本文:
++++++++++++++++++++

説明

パルス波形生成器及び送信機

【課題】複数の周波数帯域に対応する複数のパルス波形を低消費電力で生成可能とする。
【解決手段】PLL回路102内のVCOの発振周波数を所定の値にすることにより、所定の遅延時間に調整が可能な遅延器を複数個直列に接続し、初段の遅延器に入力するデジタル信号TQをパルス波形生成を開始したいタイミングで反転させることにより、各遅延器が出力するデジタル信号TQを所定の遅延時間で順次遅延させた複数の遅延信号DLnを出力する遅延回路103と、前記遅延器から出力される所定の時間間隔となる2つの遅延信号を順次合成することにより、所定の時間間隔の幅を持つ方形波を発生させる方形波発生回路104と、前記方形波によって出力電圧を選択する出力電圧選択回路105とを備え、前記遅延器における所定の遅延時間と出力電圧選択回路105における出力電圧の選択内容とを変更することにより、複数の特定波形を出力する。

【発明の詳細な説明】
【技術分野】
【0001】
本発明は、インパルス波形を生成するパルス波形生成器とそれを用いたウルトラワイドバンド用送信機に関する。
【背景技術】
【0002】
UWB−IR(Ultra Wide Band−Impulse Radio)方式に関する技術が種々提案されている(例えば、特許文献1参照)。
【0003】
特許文献1には、遅延回路を用いて、遅延回路1段分の遅延時間差に相当する方形波パルスを生成し、この方形波のパルス幅を持ち所定の振幅を持つインパルス列を出力することにより、所定の包落線形状を有するパルスを生成するパルス波形生成回路が開示されている。

++++++++++++++++++++

目標位置の一覧
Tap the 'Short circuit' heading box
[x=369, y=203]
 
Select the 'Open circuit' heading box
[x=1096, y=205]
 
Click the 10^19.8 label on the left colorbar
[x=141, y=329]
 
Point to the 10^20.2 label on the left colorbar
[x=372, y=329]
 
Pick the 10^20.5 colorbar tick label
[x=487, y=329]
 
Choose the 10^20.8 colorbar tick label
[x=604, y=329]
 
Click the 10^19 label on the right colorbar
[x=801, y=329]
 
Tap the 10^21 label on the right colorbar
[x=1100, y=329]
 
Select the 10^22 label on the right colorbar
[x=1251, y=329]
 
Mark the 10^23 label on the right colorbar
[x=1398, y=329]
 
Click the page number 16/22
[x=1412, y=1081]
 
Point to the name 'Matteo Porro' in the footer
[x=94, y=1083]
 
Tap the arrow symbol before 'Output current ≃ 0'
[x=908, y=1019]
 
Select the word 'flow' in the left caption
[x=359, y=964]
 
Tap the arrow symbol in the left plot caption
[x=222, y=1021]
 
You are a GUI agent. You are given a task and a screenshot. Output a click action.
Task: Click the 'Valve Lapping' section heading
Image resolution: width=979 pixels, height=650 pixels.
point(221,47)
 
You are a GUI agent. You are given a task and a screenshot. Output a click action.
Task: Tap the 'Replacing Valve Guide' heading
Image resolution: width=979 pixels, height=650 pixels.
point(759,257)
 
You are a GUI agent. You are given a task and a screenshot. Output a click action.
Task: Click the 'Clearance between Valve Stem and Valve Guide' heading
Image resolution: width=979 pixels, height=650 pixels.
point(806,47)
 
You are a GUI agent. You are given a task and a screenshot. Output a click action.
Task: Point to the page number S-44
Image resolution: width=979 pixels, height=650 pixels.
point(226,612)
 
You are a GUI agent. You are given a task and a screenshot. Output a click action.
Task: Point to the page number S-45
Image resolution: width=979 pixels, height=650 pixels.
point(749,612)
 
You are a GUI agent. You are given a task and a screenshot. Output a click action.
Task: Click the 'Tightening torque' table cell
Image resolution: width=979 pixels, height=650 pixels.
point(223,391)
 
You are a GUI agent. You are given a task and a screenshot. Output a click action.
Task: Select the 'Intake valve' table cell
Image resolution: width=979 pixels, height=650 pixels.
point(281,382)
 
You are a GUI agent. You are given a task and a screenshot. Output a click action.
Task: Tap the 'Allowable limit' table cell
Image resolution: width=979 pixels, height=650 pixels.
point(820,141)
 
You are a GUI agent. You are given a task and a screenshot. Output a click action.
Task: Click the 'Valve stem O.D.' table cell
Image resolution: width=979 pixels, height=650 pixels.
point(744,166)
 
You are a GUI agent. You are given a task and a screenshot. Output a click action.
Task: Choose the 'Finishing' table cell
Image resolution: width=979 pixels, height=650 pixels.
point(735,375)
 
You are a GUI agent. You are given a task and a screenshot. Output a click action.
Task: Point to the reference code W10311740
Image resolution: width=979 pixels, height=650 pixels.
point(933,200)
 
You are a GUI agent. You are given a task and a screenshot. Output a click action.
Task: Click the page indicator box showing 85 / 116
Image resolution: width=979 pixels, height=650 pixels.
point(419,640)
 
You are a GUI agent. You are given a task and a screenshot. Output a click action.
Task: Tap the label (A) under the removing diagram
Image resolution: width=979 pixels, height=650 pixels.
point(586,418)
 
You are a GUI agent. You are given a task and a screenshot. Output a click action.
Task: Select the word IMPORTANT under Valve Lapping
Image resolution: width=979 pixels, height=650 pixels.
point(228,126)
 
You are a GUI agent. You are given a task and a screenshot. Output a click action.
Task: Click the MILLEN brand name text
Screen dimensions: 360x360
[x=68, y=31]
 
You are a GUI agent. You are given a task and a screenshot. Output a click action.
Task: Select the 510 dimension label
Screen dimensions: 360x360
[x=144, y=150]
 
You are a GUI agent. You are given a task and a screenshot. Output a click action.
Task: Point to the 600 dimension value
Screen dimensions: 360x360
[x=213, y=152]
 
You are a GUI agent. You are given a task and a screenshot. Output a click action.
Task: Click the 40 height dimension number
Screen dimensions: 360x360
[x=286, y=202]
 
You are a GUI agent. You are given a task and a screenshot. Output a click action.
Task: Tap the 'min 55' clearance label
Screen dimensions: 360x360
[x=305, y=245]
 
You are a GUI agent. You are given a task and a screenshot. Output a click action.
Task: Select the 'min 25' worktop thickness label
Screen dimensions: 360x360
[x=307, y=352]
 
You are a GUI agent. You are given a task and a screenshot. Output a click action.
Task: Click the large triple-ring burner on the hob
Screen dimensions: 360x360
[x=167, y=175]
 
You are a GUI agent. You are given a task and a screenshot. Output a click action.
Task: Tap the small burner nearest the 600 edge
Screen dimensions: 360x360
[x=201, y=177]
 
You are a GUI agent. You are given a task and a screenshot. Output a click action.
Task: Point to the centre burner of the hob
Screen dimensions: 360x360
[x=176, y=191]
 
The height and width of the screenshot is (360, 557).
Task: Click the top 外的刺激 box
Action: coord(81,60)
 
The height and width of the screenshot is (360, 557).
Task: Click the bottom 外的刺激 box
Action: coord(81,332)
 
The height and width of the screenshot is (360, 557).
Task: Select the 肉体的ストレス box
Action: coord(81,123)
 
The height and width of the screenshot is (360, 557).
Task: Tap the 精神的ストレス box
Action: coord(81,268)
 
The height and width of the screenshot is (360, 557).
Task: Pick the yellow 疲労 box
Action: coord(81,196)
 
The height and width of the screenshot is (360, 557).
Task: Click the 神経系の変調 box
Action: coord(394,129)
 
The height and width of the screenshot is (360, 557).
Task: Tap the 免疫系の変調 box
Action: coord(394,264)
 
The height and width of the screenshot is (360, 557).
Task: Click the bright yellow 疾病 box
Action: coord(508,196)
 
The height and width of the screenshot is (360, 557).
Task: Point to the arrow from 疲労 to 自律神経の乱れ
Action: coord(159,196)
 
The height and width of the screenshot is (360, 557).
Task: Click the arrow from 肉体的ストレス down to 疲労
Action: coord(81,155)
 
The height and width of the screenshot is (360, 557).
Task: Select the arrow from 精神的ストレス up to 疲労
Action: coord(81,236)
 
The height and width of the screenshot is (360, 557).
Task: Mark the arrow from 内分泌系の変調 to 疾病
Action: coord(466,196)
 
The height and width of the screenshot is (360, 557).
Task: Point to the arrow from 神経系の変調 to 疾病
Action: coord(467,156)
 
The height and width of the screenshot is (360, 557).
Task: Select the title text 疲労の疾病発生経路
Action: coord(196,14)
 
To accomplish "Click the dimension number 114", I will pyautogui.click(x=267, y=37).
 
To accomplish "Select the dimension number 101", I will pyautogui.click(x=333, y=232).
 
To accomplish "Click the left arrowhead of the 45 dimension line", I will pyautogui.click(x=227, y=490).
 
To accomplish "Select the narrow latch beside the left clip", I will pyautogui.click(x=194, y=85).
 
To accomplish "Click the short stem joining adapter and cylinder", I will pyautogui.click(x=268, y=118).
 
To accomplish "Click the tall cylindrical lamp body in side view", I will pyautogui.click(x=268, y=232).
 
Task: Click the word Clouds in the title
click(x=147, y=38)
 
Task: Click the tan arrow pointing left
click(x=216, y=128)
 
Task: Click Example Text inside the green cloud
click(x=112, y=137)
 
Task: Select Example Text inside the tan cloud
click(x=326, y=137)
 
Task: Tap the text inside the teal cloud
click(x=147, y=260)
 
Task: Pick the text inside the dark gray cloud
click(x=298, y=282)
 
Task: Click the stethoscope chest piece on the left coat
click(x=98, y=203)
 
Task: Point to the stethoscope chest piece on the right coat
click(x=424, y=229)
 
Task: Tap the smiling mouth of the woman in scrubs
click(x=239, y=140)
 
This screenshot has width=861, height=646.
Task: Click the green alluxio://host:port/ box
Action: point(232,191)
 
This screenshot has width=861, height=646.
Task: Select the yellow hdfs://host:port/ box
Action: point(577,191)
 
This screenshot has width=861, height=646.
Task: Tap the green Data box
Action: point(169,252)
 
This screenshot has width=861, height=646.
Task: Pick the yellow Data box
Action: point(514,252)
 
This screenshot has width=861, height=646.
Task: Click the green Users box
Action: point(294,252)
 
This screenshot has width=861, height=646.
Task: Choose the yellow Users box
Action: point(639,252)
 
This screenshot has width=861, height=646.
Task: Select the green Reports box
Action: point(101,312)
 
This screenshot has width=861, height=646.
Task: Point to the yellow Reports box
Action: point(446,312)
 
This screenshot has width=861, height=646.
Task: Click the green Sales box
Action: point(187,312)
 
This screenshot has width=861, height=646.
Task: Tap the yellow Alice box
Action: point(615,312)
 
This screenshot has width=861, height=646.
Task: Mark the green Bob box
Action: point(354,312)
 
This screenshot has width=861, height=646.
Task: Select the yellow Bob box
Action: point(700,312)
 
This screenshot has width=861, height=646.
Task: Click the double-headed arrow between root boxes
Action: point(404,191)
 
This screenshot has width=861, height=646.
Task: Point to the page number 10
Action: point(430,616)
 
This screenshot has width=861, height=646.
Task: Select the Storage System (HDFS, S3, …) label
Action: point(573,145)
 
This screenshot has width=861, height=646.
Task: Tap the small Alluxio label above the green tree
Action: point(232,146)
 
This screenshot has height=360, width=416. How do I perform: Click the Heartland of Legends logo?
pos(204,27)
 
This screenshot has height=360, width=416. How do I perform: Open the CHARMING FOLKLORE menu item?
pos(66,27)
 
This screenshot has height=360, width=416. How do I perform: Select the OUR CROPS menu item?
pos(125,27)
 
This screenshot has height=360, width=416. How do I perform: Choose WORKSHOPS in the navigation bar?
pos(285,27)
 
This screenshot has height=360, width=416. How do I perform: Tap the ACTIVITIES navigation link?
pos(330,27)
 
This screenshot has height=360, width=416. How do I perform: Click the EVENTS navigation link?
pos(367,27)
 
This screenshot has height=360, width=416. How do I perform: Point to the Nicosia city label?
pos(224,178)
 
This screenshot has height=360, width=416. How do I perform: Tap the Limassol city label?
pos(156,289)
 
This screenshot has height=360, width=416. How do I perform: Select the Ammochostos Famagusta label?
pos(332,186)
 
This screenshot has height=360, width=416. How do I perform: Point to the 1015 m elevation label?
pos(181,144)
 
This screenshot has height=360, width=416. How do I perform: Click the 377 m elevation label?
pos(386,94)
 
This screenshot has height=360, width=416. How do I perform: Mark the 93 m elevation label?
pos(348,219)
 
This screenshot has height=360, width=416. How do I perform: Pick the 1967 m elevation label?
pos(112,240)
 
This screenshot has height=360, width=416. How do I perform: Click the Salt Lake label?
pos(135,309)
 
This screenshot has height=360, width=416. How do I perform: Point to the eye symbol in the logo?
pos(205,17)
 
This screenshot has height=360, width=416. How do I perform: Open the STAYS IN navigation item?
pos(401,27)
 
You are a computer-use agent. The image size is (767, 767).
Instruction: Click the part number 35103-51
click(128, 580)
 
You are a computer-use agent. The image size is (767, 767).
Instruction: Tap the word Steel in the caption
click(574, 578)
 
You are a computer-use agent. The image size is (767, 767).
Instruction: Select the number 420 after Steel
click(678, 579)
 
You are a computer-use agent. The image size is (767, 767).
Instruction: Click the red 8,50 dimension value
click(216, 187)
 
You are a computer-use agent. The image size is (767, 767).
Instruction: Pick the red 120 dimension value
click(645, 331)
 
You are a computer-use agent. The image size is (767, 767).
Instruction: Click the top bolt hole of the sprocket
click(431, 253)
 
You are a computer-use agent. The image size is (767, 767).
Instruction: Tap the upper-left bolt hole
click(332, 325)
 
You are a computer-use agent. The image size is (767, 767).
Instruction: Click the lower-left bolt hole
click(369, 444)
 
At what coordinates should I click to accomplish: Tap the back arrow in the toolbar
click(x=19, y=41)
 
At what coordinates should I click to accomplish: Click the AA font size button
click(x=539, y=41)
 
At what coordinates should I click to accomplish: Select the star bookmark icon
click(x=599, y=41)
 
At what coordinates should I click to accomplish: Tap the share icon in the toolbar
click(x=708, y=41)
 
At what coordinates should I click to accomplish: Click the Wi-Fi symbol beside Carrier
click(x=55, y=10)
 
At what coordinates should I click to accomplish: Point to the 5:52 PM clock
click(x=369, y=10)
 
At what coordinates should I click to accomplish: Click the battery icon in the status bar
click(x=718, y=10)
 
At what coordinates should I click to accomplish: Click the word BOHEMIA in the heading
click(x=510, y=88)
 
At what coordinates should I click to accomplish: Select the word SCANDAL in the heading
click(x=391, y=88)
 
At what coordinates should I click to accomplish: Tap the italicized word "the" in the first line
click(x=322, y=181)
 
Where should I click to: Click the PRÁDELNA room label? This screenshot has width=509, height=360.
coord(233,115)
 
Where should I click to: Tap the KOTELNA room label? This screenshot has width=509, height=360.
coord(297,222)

++++++++++++++++++++

課題 1: 方形波発生回路104が所定の時間間隔の幅を持つ方形波をどう発生させるかを、本文に基づいて1〜3文で説明せよ。
課題 2: 本文の内容を2文で要約せよ。
一覧は本文とは別の資料である。

正答 1: 方形波発生回路104は、遅延器から出力される所定の時間間隔となる2つの遅延信号を順次合成する。これにより、所定の時間間隔の幅を持つ方形波を発生させる。

正答 2: 本文は、インパルス波形を生成するパルス波形生成器とそれを用いたウルトラワイドバンド用送信機に関するもので、複数の周波数帯域に対応する複数のパルス波形を低消費電力で生成することを課題とする。その生成器は遅延回路、方形波発生回路、出力電圧選択回路を備え、遅延器の所定の遅延時間と出力電圧の選択内容を変更することで、複数の特定波形を出力する。